» **Document text**:
++++++

Being a participant in the social capacity of the Internet today is not only a required adaptation to our culture, but it is also a form of regeneration of ones mentality.

I remember when I was a kid looking forward to riding my bike around the neighborhood with my friends. On really hot days we would venture to one friends house that had a swimming pool and splash the day away while looking forward to playing kickball on the weekend. I also remember how special I felt as a teenager when that cute boy at the skating rink approached me and asked me to be his partner for the spotlight couple song.

Today, kids look forward to going home and checking their email before they hop into a chat room full of strangers. They can't wait for their buddies that live five hundred miles away to join them in an online gaming event. On really hot days you will find most of them napping after a long hard day of sedentary Internet-ville seduction. They also feel special being approached by that cute boy or girl in that chat room of "who knows if you are actually who you say you are land". Sadly, most families today including the parents spend most of their free time in Cyber land. The reality of the Internet is the fact that it is deteriorating the minds of the youth of our culture and destroying their social, mental and physical capacity to function. It also steals valuable time away from families.

Cell phones have become dinnertime guests, and the world-wide-web has replaced schoolbooks. Sexual predators disguised as rival football players and cheerleaders have become chat room buddies before bedtime. The last thing most kids do before they go into a deep slumber is no longer a prayer or a bedtime story with mom and dad, but a text message to a friend or an email to a complete stranger.

++++++

» **Stored data**:
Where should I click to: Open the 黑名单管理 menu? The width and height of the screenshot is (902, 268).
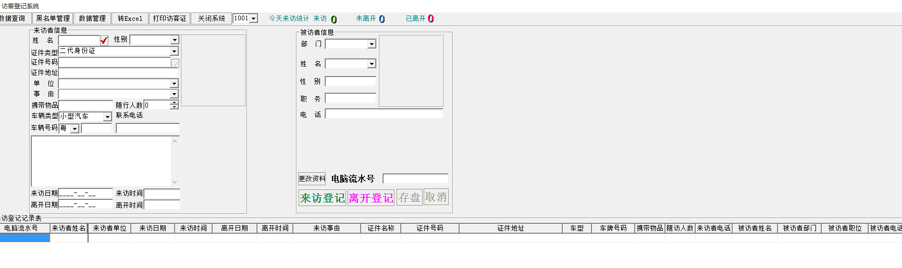coord(53,19)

++++++

» **Required work**:
1 > Reproduce the passage of the essay about the Internet's effect on children and families, starting at "Being a participant" and ending at "of ones mentality.".
2 > Write the next part of the essay about the Internet's effect on children and families, picking up after its final sentence.

» **Solved tasks**:
1 >
Being a participant in the social capacity of the Internet today is not only a required adaptation to our culture, but it is also a form of regeneration of ones mentality.

2 >
The era of the Internet originated around 1957 and was created for the specific cause to control aspects of military equipment from different locations and give the government advanced control over security aspects, which they called ARPA. (Slevin 28)

Afterwards, it spread like wildfire as a means to communicate with others worldwide. Today, it personifies a magnitude of forms and genres most of which appeal to the youth of America and those that are just beginning to start the social and educational journey of life. However, this chaotic madness has not always been chaotic. Nor had the madness climaxed to the extent of what we see transpiring today.

I remember being in awe of Microsoft Word when I purchased my first computer in 1998. I thought, Oh my goodness I don't have to worry about the word "their" being circled in red again, praise the Lord! Instantly after I said that aloud I thought, "God how in the world are those growing up now going to learn how to spell?" It's fine for those of us who grew up with penmanship and spelling actually incorporated into our English classes to have the ability to use these types of programs, but for those born digitized, not so much. As Langdon Winner states, "What matters is not technology itself, but the social or economic system in which it is embedded." (Teich 47)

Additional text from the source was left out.